Hardware Specification No The paper does not provide specific hardware details such as GPU models, CPU types, or memory specifications used for running the experiments. It only mentions the use of existing LLM frameworks like Tensor RT-LLM for deployment.
Software Dependencies No The paper mentions "Tensor RT-LLM (NVIDIA, 2023) and llama.cpp" as deployment frameworks, but does not provide specific version numbers for these or any other software dependencies used in their experimental setup (e.g., Python, PyTorch, CUDA versions).

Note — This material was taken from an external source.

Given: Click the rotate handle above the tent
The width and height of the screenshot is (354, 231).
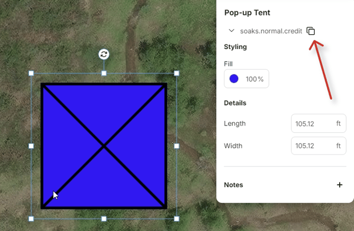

Experiment Setup Yes Unless otherwise specified, we set the sequence length to 4096 and the batch size to 128, and fine-tune the model for 28800 iterations. We set the initial learning rate to 4e 5, and use cosine learning rate decay for LLM parameters. Router Architecture and Modulation Details For each architectural variable, we use a two-layer MLP followed by a shared embedding layer. The embedding layer converts the scalar bj into an embedding vector of dimension 128, and is shared across all architectural choices. Each MLP processes an intermediate dimension of 128 and outputs a logits vector, with a dimension corresponding to the number of elastic choices. The routers contains 0.51 million parameters in total. We use Gumbel-Softmax to optimize the routers, following the practice outlined in Mask LLM Fang et al. (2024). Specifically, we exponentially decay the temperature with rate 0.9999, and linearly scale the scaling factor κ from 1 to 10. We set the initial learning rate of 4e 2 for router tuning. During the tuning process, we employ a combination of both soft and hard Gumbel-Softmax techniques (Jang et al., 2016). For each elastic choice, we modulate the elastic output by a sinusoidal embedding, of size 16, followed by a learnable lightweight MLP with an intermediate dimension of 128. Every modulation network only contains 0.02 million parameters. We also set the initial learning rate of 4e 2 for modulation networks.